What we study
The central theme is the relationship between the spatial structure and function of membrane and membrane-active proteins and their interactions with ligands. Much of the work is applied: oncology, neurodegenerative disease, pain mechanisms, diagnostics.
Main topics
Membrane proteins and receptors
Transmembrane domains of receptor tyrosine kinases, toll-like receptors, GPCRs; homo- and heterodimerisation of transmembrane helices as a signalling mechanism.
Ion channels
Sodium and potassium channels: the structural basis of conduction and its modulation by ligands and toxins.

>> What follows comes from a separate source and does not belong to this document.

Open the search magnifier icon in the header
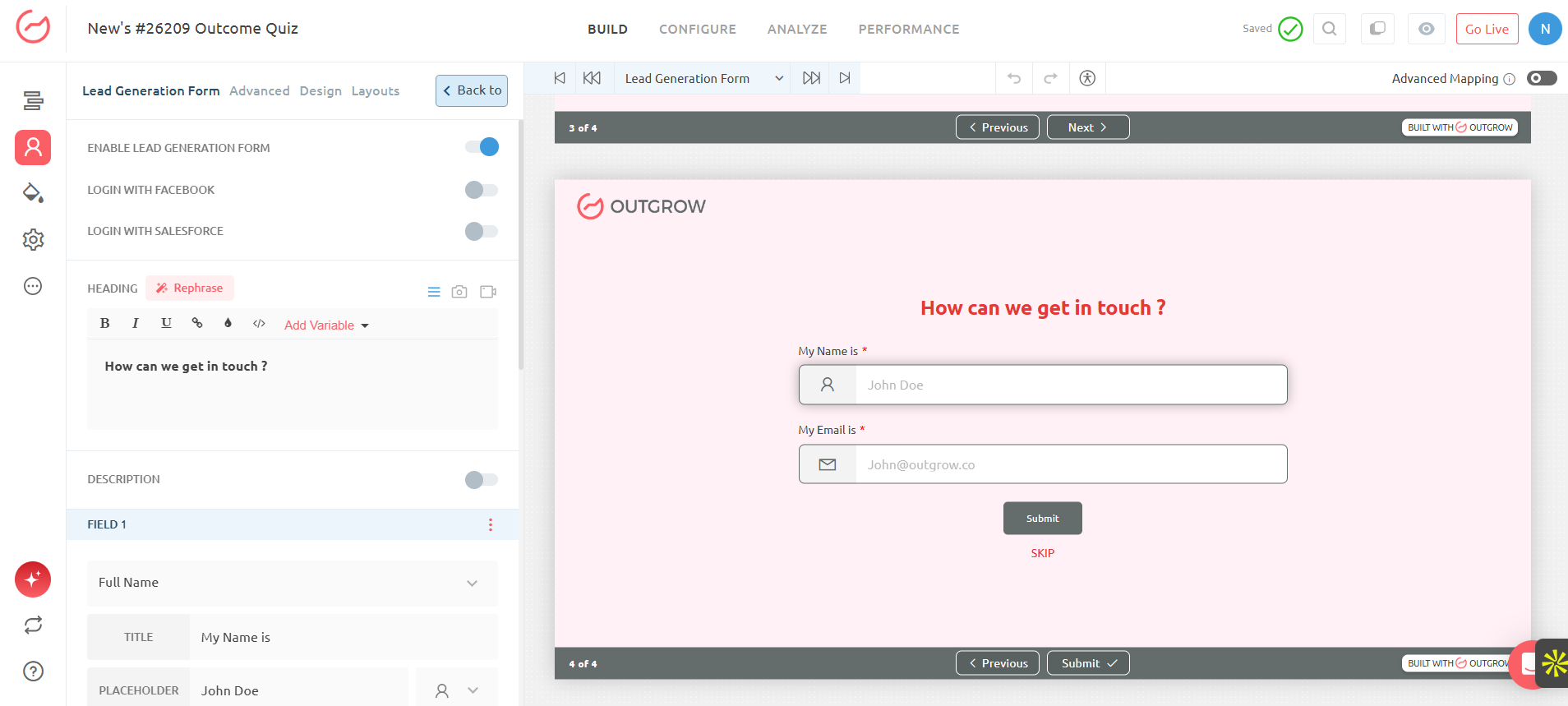The image size is (1568, 706). 1329,29
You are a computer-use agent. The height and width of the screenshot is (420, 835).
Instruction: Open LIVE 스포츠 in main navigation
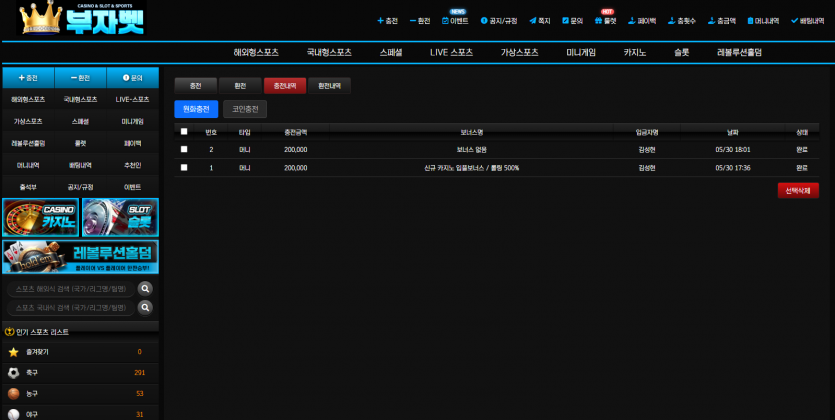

Amyloid precursor protein (APP)
Structure and interactions of APP; disruption of transmembrane-domain dimerisation as a factor in Alzheimer's disease.
Neurotoxins
Toxins from snake, insect and spider venoms as modulators of ion channels and receptors, and as molecular tools.
Antimicrobial and membrane-active peptides
Channel-forming peptides and their mechanisms — e.g. transmembrane β-hairpin dimers as the basis of antimicrobial activity.
Plant defence peptides and lipid-transfer proteins
Hevein-like peptides and their interaction with chitin, lipid-transfer proteins, protease inhibitors.
Methods & facilities
The work relies on an integrated methodology for structural-dynamic studies, combining NMR and EPR spectroscopy, protein engineering and computational modelling.
The laboratory operates three Bruker Avance spectrometers at 600, 700 and 800 MHz with cryogenic probes; one instrument enables solid-state NMR with magic-angle spinning. In-house systems for bacterial and cell-free synthesis of recombinant proteins and for isotope-labelled samples (¹⁵N, ¹³C, ²H), as well as membrane-mimicking media, support the full cycle of sample preparation.
Methodological developments include pulse sequences for heteronuclear measurements and software for biomolecular relaxation-data analysis (the DASHA program). The laboratory is part of the IBCh RAS shared-use research centre.